▶ **Exercise**:
Reproduce the lines of the material starting with the line containing "Click the Add new task field" and going on through the line containing "the Thai Pineapple", with no pictures in your answer.

▶ **Excerpted data**:

--- begin ---

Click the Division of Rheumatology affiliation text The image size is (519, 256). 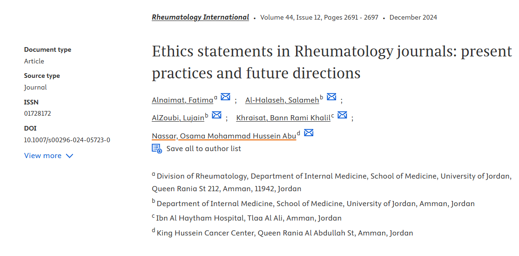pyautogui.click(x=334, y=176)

--- end ---
--- begin ---

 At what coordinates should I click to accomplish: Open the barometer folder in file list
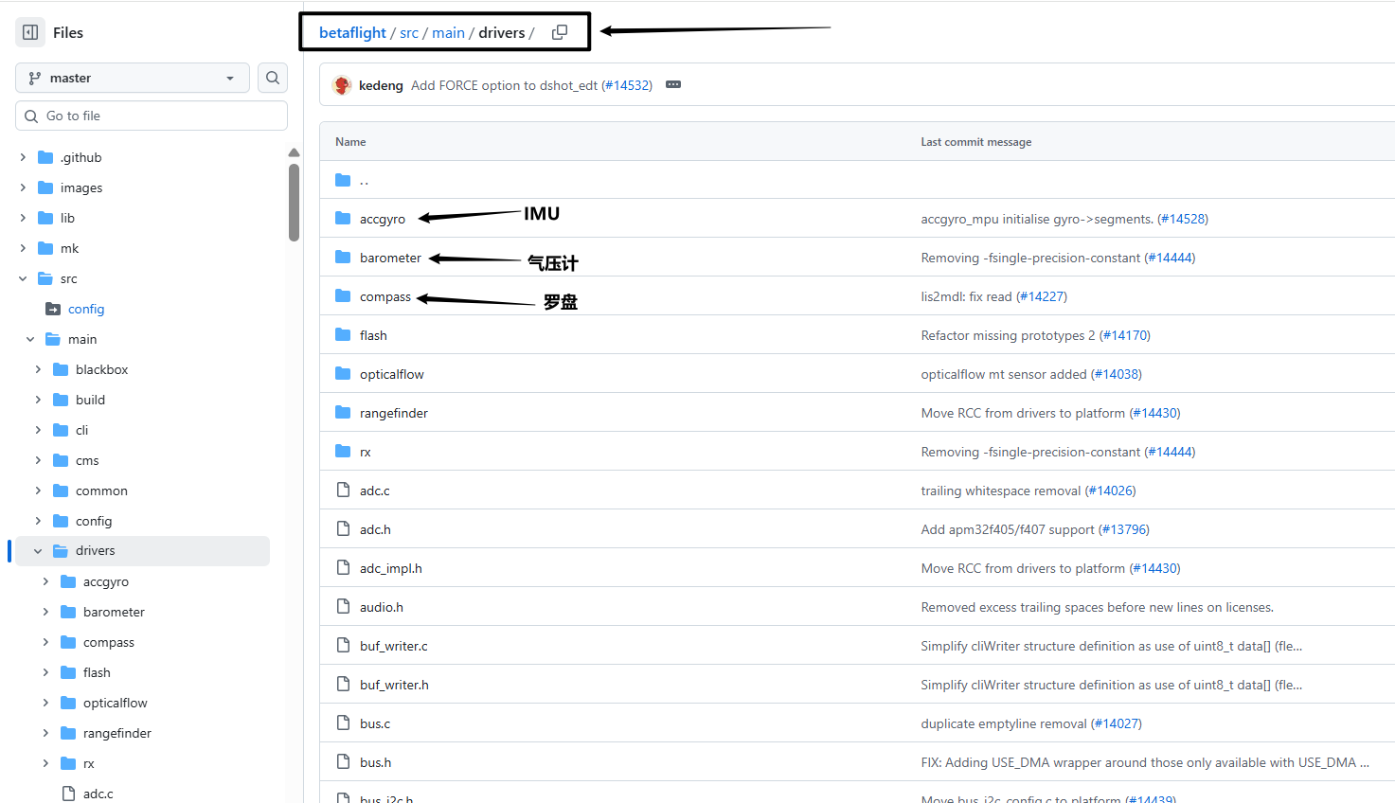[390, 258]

--- end ---
--- begin ---

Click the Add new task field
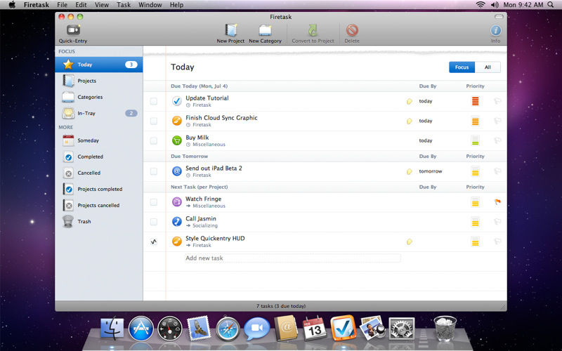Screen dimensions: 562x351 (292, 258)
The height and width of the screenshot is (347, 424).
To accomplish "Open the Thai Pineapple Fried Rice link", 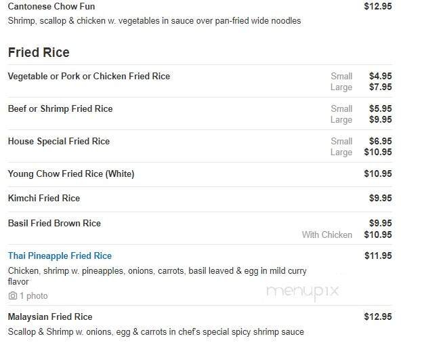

--- end ---

▶ **Solution for this exercise**:
Click the Add new task field
Screen dimensions: 562x351 (292, 258)
The height and width of the screenshot is (347, 424).
To accomplish "Open the Thai Pineapple Fried Rice link", 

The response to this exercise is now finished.